Key words: Alloplast - MEDPOR - Implant - Rhinoplasty - Reconstruction

Sclafani, A.P., Romo III, T. "Alloplasts for Nasal Augmentation, Clinical Experience and Scientific Rationale", Facial Plastic Surgery Clinics of North America, Vol. 7, No. 1, pp. 43-54 (February 1999)

The technique of nasal reconstruction has undergone a slow transformation from simple skin coverage of gross midfacial tissue defects, to aesthetic contouring and finally to the dual goals of functional and aesthetic reconstruction. We have progressed in our understanding of implant physiology enough to make a rational decision on their use when adequate autogenous tissue is unavailable. Although autogenous tissue is still by far the preferred material for nasal augmentation, it is no longer acceptable to maintain that alloplasts should never be used in the nose. Patients requiring significant amounts of augmentation, as well as those in whom sufficient autologous tissue of acceptable quality is unavailable, should be considered as candidates for alloplast augmentation in the nose. Further refinements in the form, texture and microstructure, as well as the chemical composition of thee implants, will improve the short- and long-term cosmetic and functional results of nasal reconstruction using alloplasts.

Frodel, J.L., Lee, S. "The Use of High-Density Polyethylene Implants in Facial Deformities", Archives of Otolaryngology - Head and Neck Surgery, Vol. 124, No. 11, pp 1219-1223 (1998)

Objective: To determine the usefulness of porous high-density polyethylene implants (MEDPOR®) in a variety of facial skeletal deformities and subcutaneous defects, excluding those associated with acute maxillofacial trauma.

Thirty-four patients (age range, 20-74 years) with facial deformities requiring skeletal defect reconstruction or augmentation (38 cases), treated between January 1, 1992 and January 1, 1997. Follow-up ranged from 6 months to 40 months.

Main Outcome Measures: Age, type and origin of the deformity treated, type of treatment and complications.

Results: Types of deformities and defects treated include 7 patients with orbital defects (secondary traumatic or oncologic deformities), 8 with temporal fossa defects, 8 with frontocranial defects, 4 with maxillary or malar defects, 7 with calvarial bone graft donor site defects, 2 with microtia and 2 with chin deficiency. Forty implants were placed. Complications included implant exposure in 4 patients and inappropriate augmentation in 1 patient (chin implantation).

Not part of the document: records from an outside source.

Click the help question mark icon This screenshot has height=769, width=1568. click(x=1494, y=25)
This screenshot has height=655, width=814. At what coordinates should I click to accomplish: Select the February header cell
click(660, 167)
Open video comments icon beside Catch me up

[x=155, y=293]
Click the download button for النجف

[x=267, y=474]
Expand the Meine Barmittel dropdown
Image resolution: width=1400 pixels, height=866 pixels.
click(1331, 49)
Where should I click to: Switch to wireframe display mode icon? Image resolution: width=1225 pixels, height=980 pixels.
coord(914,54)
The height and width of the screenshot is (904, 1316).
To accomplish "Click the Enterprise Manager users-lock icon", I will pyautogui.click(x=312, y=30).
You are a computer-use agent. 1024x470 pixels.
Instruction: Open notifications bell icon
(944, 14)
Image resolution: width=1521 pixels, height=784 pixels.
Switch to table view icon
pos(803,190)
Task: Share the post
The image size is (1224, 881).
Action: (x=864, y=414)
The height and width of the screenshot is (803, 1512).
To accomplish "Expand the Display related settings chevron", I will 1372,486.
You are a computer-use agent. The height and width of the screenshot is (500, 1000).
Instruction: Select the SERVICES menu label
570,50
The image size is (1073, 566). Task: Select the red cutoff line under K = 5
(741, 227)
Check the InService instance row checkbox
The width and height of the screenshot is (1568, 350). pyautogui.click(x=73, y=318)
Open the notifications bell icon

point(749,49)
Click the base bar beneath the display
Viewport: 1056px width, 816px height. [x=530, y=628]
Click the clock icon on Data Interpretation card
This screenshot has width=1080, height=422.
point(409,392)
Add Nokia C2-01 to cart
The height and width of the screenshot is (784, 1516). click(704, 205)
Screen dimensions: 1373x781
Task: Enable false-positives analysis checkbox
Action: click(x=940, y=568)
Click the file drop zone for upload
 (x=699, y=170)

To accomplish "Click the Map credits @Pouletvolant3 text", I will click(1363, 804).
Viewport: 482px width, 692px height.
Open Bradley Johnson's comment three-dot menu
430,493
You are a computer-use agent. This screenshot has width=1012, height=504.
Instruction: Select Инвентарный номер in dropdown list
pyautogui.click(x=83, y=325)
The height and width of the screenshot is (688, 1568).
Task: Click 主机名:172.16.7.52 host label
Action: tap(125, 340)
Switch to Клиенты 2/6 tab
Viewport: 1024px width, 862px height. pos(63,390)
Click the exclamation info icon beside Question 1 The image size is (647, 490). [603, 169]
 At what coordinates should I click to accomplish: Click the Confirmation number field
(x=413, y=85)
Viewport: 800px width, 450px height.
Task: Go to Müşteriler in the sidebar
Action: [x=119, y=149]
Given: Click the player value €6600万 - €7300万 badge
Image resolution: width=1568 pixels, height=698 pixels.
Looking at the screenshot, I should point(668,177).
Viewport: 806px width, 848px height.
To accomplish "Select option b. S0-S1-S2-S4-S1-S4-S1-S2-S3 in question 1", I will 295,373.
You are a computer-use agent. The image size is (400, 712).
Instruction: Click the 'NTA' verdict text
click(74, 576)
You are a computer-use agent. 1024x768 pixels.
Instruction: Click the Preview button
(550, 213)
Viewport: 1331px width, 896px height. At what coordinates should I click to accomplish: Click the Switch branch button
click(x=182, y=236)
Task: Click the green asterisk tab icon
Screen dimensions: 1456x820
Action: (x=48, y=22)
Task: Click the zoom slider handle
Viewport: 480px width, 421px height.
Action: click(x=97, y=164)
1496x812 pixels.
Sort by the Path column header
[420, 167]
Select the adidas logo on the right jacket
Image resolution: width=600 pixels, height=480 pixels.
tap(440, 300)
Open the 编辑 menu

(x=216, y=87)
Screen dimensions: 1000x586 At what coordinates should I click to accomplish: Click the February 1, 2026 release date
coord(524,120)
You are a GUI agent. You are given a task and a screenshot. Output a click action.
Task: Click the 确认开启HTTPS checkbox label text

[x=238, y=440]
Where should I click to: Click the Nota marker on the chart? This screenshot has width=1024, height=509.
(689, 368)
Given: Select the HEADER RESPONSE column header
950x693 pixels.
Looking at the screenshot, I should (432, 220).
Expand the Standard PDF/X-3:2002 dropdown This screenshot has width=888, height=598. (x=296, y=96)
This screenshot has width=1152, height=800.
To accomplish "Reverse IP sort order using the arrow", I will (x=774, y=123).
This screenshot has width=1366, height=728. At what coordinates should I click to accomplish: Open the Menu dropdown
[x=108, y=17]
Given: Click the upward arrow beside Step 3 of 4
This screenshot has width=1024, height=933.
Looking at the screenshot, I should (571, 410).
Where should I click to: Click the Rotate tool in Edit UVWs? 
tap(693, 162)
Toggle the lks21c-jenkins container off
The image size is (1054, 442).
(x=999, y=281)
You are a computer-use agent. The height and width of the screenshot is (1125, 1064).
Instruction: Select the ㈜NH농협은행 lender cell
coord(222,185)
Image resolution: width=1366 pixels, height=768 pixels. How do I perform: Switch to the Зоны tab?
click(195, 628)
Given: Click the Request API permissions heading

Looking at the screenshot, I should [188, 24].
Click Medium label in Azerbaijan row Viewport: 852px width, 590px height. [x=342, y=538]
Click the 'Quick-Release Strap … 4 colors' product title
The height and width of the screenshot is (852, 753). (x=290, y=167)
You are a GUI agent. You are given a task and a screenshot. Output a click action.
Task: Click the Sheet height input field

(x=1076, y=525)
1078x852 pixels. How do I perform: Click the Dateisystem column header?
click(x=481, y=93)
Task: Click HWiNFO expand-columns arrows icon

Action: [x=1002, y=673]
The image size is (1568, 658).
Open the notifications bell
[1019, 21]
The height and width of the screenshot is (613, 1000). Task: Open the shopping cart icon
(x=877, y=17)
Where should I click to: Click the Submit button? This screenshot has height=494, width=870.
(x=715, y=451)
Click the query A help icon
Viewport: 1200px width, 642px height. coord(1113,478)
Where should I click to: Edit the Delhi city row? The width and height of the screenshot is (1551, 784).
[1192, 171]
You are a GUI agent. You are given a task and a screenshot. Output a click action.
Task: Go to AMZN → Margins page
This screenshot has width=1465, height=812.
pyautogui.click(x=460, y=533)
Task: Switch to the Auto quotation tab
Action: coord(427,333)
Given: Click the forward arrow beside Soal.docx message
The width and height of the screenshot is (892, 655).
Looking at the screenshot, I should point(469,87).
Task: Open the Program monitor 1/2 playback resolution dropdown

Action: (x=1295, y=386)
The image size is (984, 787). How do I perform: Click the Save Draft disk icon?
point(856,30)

Conclusions: High-density polyethylene implants offer an excellent alternative to autogenous and other alloplastic materials in reconstruction of many facial defects and deformities. Advantages include its versatility and relatively ideal pore size that allows for excellent soft tissue ingrowth and coverage. Disadvantages include its rigid nature and difficulty in contouring to the surface of complex skeletal structures.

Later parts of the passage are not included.